Well, you know how I was having a good week, been done a lot at the gym etc...

I have just sat and scoffed 5 packets of crips .  I am so mad with myself .  Just munched and munched I was like a woman posessed!  I have my weigh in tomorrow morning so hopefully I havent done too much damamge...

Grrr why did I do it........


----------



## lucy123 (Sep 10, 2010)

Hi Cazscot.
One thing maybe that you didn't eat enough carbs to cover your gym exercise. I always have a 'burgen bread' sandwich now immediately after exercise as my sugars are often low 4's and need something to bump me up. 
I also have carbs at each meal - but have tested to find right ones - are you having enough carbs with meals?

Doing this tends to fend off the munchies and generally don't think about snackies any more.

If you are already doing this, then just put it down to a 'wobble' and think tomorrow is a new day.
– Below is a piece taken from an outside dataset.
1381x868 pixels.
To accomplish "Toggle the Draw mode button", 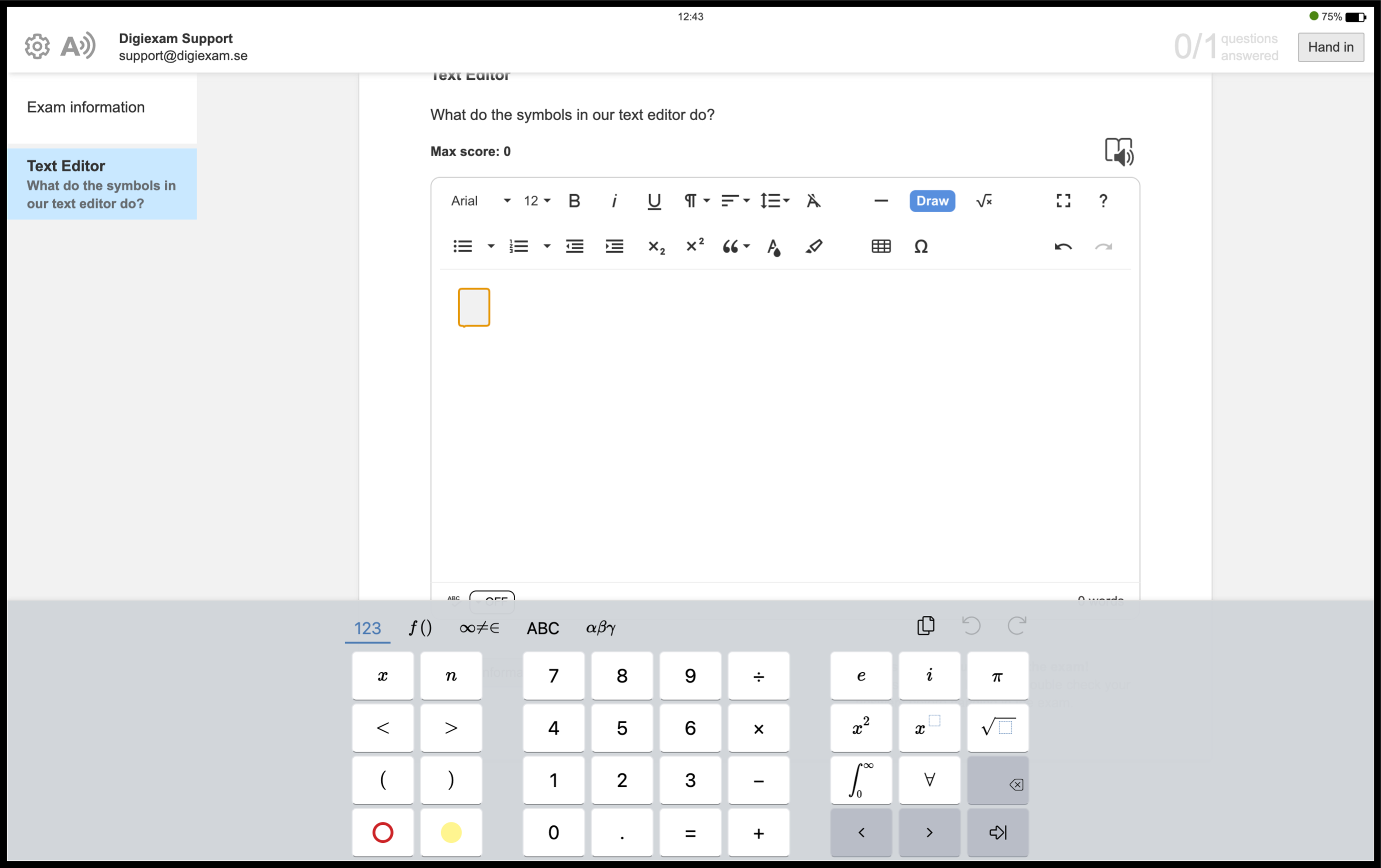I will [932, 201].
You of all people deserve a snack out every now and then!


----------



## cazscot (Sep 10, 2010)

Thanks Lucy, I didnt feel hungry at all so think it was just a wobble I had.  I am so embarrased  after saying I was fully back on track...
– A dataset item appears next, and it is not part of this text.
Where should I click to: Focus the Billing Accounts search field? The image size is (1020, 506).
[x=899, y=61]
But tomorrow is another day (and I dont have any of those particular crisp left ).

_____________________________________

The line is drawn back on the waggon tomorrow!


----------



## lucy123 (Sep 10, 2010)

Thats the spirit!
I bet you worked off the cals in the gym beforehand anyway!


----------



## traceycat (Sep 11, 2010)

hi cazscot, like you say today is a new day, we all do it at times. me personly have had to stop buying in mulipacks of crisps when i do my shopping because i was temped to eat them an not stop at 1 bag either, if i dont have them in the house i dont think about them. i still buy them for hubby for work but made him keep them in his lorry so im not temped.
but a treat now and again wont hurt so dont worry, im sure you worked it all off at the gym anyway. hope your weigh in goes well xxx


----------



## cazscot (Sep 11, 2010)

Thanks Tracey,

I am gonna have to do that in the future, I usually eat Walkers French Fries, nice and low in calories, but I bought walkers squares and walkers salt and vinegar chipsticks for a change and I just cant resist them so not gonna buy the squares of chipsticks again and just sick to my french fries...


----------



## traceycat (Sep 11, 2010)

i love the cheese an onion french fries and wossits but im just to greedy an one bag just dosent do it if i know their are more in the house lol. i only buy a bag now if im out an feel i realy want some or when im at my daughters i take 1 or 2 from the grandkids bags  and then have to walk away or id eat them all, but at least i get a wee taste an that seems to satisfiy me


----------



## Caroline (Sep 13, 2010)

If it is any consolation I helped eat a tin of quality street over the weekend. It was on the table begging me to take just one more each time I passed it by.


----------